Assignment:
Would you please transcribe, exactly as written, the lines of the entries below starting at the one that holds "Yardım Merkezi (29, 2407)" and ending at the one that holds "17TRACK App (71, 757)", both included?

─── Listed entries

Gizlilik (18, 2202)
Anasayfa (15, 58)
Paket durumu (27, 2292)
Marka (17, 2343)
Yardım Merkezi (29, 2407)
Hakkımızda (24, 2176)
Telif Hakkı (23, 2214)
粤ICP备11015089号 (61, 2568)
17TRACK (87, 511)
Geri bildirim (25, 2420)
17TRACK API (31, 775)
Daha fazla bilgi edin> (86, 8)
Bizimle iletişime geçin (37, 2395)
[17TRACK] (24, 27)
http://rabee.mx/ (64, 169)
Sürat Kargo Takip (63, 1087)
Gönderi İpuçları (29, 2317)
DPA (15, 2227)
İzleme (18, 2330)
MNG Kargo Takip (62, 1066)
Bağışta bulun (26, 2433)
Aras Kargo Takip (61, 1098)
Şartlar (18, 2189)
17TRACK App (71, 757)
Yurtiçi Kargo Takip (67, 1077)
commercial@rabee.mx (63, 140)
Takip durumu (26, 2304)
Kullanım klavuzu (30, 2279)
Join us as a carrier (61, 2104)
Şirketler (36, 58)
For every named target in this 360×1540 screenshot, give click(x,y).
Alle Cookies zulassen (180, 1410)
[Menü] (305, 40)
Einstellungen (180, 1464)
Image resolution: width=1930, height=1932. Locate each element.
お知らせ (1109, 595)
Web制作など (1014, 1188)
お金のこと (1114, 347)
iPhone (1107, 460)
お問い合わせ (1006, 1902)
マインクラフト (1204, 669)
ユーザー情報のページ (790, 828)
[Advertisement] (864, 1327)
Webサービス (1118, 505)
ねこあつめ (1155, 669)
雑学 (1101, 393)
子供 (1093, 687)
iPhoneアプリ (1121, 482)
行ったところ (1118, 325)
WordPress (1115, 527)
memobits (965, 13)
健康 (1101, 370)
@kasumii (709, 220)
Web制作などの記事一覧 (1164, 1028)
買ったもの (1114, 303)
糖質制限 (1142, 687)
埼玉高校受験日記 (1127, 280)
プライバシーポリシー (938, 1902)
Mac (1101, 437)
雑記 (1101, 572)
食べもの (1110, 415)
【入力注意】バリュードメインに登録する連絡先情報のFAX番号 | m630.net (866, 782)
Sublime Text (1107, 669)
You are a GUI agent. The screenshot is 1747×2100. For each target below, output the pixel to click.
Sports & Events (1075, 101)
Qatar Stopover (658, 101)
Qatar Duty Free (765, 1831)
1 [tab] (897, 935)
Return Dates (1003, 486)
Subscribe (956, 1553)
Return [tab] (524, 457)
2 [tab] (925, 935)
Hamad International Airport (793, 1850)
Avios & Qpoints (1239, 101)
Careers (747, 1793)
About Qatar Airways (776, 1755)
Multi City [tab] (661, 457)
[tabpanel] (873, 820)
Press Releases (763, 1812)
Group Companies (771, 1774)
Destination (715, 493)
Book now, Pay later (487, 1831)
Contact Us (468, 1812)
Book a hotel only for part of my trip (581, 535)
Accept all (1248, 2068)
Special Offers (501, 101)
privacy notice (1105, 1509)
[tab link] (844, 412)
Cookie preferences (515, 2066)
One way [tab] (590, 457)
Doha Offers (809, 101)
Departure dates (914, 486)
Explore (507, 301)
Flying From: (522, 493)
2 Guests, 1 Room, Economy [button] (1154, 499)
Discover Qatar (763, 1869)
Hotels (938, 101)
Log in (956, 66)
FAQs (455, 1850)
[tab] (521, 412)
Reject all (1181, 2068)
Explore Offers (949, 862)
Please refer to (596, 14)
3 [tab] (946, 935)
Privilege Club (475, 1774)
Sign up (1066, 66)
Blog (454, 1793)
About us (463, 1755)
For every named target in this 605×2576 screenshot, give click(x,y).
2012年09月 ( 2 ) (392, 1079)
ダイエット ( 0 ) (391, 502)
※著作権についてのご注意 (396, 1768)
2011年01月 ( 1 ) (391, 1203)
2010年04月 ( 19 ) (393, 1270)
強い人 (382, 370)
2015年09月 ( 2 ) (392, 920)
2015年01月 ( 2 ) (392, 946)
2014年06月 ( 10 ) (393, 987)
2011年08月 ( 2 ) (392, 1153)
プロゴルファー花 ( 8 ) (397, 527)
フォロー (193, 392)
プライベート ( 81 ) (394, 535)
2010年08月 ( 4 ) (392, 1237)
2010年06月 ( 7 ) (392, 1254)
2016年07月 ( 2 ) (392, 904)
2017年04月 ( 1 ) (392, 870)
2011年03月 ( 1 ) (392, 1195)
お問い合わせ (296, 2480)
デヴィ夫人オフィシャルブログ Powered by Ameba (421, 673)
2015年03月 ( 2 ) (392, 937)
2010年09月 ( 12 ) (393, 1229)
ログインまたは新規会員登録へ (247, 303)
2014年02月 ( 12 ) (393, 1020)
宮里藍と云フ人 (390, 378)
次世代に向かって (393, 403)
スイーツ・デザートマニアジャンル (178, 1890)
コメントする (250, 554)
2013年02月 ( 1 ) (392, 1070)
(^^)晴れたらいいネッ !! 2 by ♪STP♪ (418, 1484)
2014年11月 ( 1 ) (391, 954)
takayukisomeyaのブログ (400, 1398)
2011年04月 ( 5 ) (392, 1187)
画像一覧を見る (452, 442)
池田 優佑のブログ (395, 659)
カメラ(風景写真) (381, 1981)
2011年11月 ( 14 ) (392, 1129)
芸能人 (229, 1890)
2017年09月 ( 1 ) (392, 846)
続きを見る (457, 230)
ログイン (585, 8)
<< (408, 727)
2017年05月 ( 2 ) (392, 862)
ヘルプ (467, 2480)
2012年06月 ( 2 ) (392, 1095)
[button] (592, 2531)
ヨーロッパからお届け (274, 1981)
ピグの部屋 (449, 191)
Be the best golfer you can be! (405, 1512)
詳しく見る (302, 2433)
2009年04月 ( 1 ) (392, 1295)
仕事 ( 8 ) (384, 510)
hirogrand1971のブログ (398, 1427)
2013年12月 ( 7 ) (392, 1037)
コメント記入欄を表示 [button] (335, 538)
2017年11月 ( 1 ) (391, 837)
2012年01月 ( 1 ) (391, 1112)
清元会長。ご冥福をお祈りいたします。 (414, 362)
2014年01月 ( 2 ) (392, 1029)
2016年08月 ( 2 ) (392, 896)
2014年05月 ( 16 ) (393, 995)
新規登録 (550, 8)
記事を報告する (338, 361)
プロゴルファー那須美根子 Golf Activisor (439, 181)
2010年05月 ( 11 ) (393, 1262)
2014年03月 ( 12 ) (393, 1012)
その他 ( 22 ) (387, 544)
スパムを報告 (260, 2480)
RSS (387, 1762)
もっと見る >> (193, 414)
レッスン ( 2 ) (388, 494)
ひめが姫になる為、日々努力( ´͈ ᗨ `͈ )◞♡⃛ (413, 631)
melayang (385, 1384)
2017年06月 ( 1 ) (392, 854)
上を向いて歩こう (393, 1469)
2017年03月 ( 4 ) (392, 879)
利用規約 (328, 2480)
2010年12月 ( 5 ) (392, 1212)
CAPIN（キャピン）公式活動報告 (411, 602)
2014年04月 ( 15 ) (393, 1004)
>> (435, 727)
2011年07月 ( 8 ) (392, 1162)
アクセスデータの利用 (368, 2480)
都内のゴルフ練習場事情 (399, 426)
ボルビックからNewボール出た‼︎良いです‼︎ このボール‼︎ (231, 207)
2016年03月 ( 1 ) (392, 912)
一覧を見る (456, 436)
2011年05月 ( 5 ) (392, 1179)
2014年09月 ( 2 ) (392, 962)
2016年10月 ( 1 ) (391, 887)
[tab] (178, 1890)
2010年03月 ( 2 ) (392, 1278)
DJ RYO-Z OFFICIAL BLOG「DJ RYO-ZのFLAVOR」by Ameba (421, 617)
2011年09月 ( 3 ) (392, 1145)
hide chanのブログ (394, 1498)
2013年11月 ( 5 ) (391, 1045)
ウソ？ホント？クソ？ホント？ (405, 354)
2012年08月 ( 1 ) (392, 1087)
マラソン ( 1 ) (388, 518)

──────

Solution:
Yardım Merkezi (29, 2407)
Hakkımızda (24, 2176)
Telif Hakkı (23, 2214)
粤ICP备11015089号 (61, 2568)
17TRACK (87, 511)
Geri bildirim (25, 2420)
17TRACK API (31, 775)
Daha fazla bilgi edin> (86, 8)
Bizimle iletişime geçin (37, 2395)
[17TRACK] (24, 27)
http://rabee.mx/ (64, 169)
Sürat Kargo Takip (63, 1087)
Gönderi İpuçları (29, 2317)
DPA (15, 2227)
İzleme (18, 2330)
MNG Kargo Takip (62, 1066)
Bağışta bulun (26, 2433)
Aras Kargo Takip (61, 1098)
Şartlar (18, 2189)
17TRACK App (71, 757)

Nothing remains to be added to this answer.